▸ **WHAT IS REQUIRED**
Look through the entries below and copy exactly the part that begins with the line containing "You are a computer-use agent." and ends with the line containing "Image resolution: width=500". Do not copy the pictures.

▸ **EXERCISE INPUT**
====================
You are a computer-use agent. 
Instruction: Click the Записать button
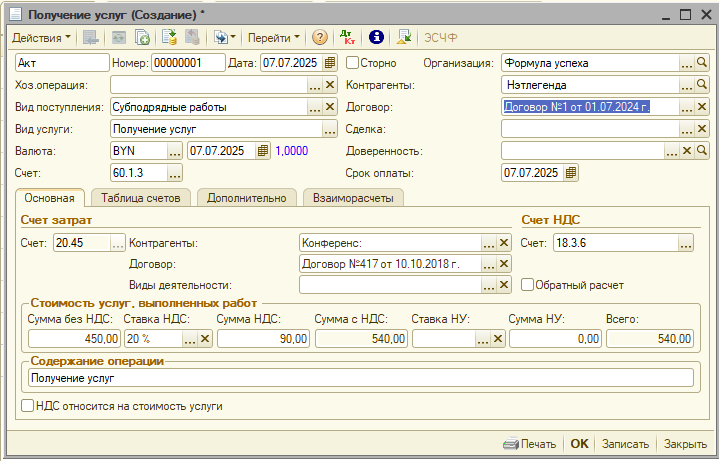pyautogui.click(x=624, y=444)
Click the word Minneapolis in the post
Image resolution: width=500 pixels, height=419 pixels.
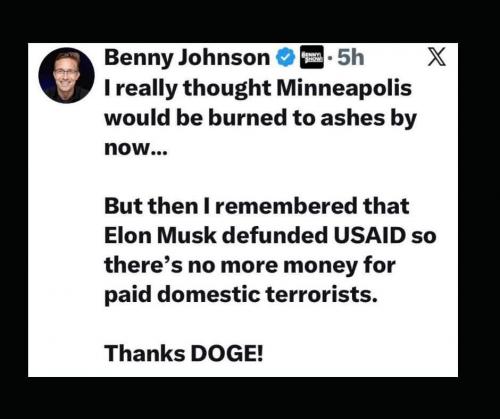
====================
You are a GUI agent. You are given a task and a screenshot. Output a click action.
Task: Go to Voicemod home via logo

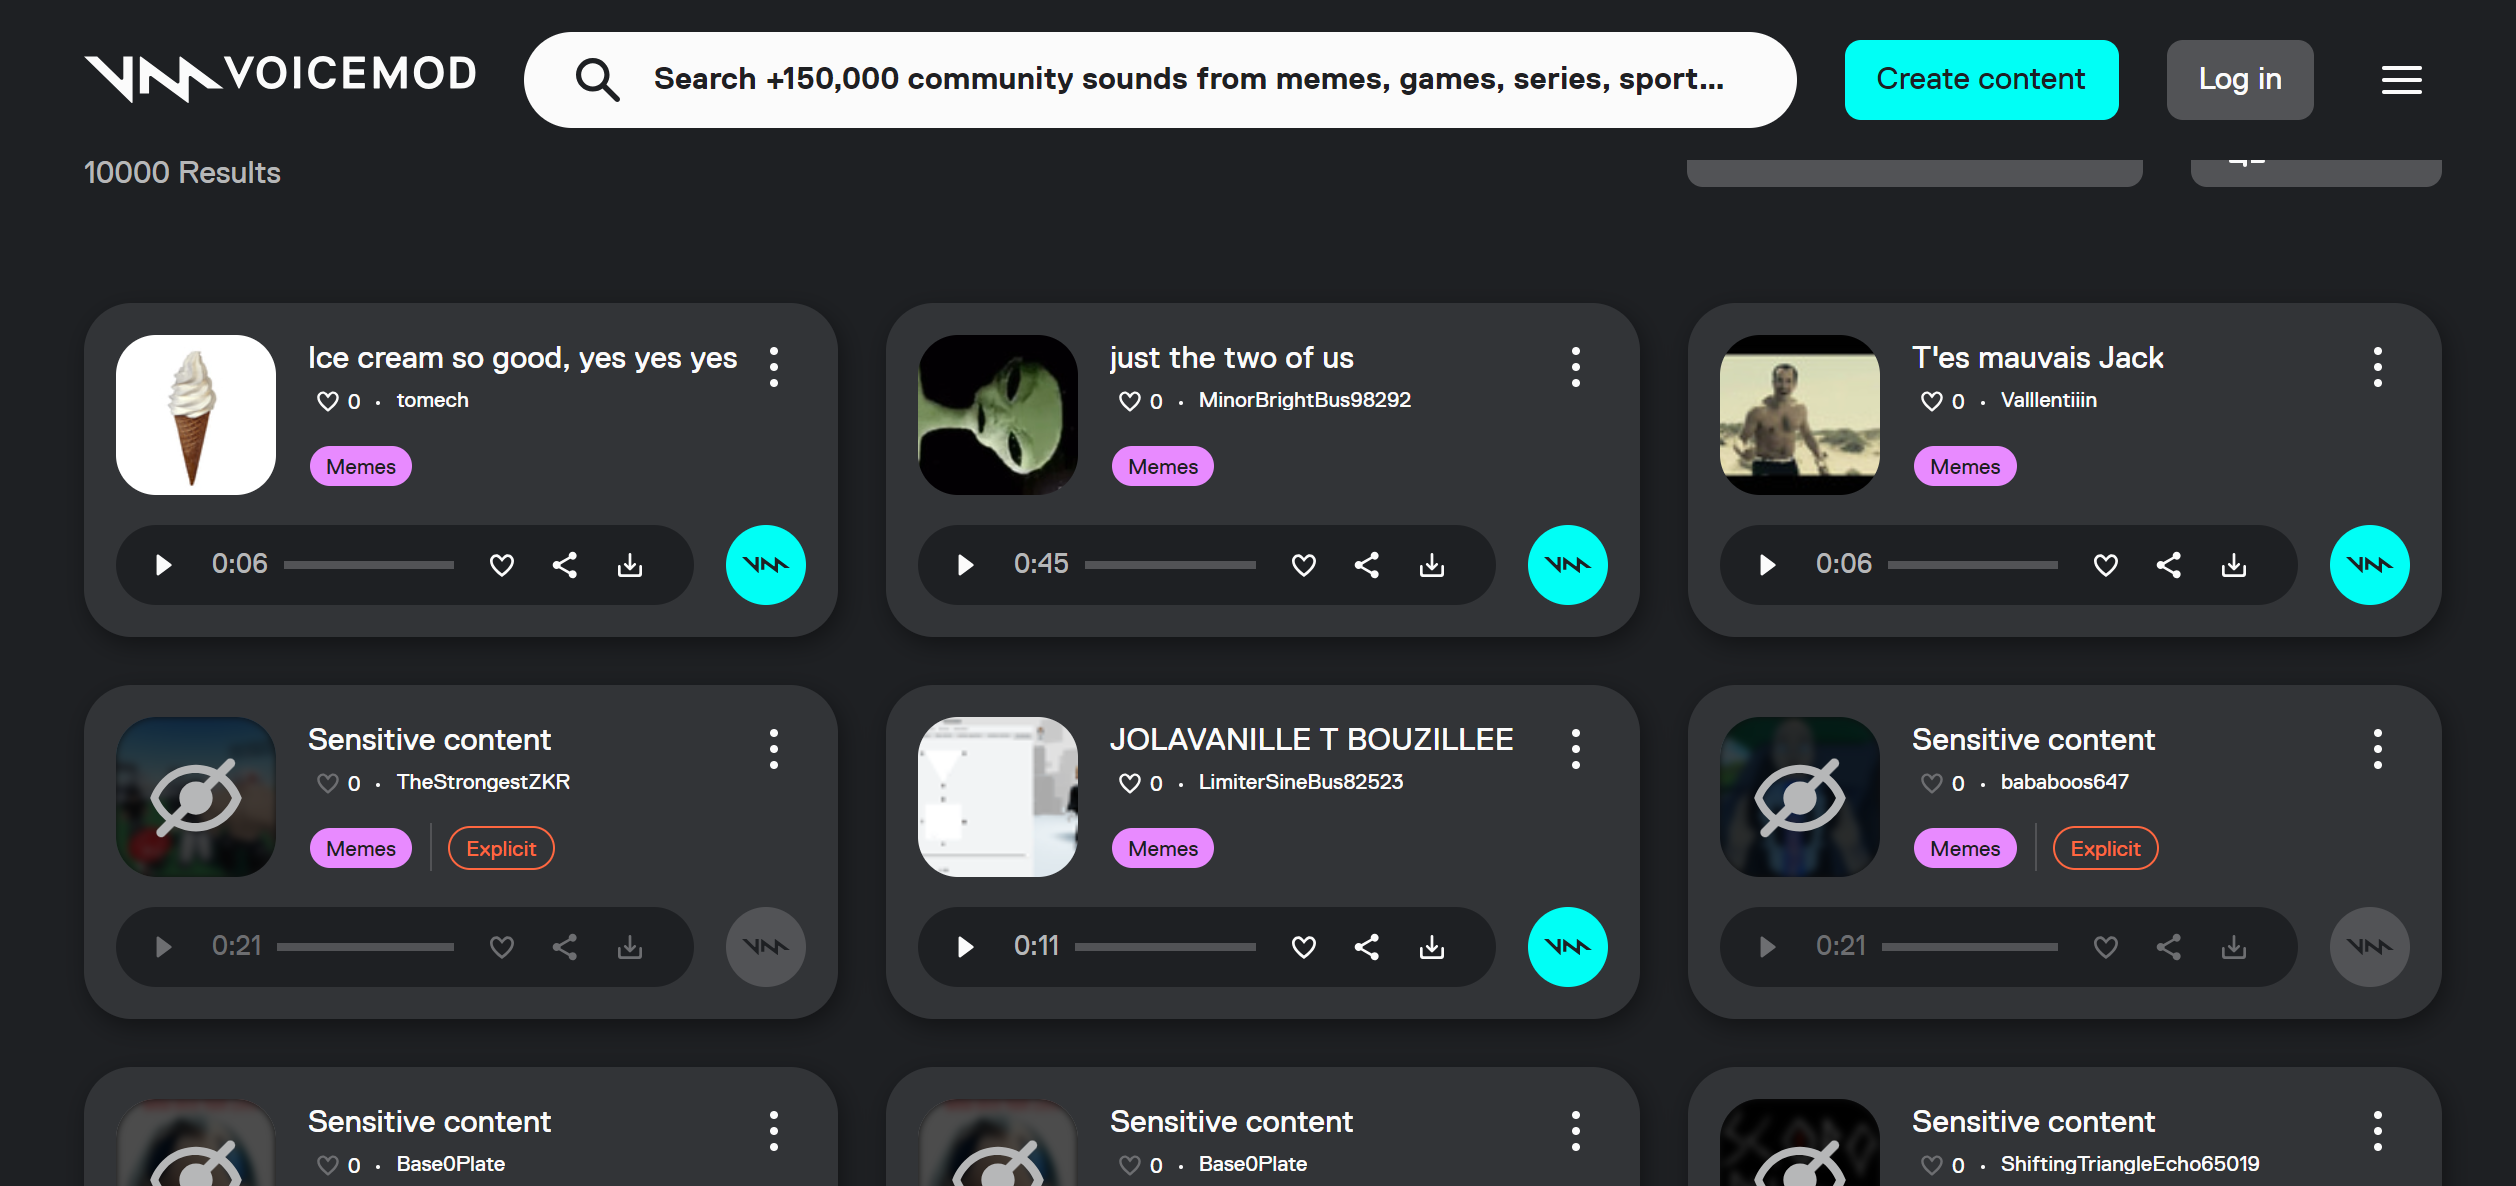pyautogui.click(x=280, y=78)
====================
▸ **TASK OUTPUT**
You are a computer-use agent. 
Instruction: Click the Записать button
pyautogui.click(x=624, y=444)
Click the word Minneapolis in the post
Image resolution: width=500 pixels, height=419 pixels.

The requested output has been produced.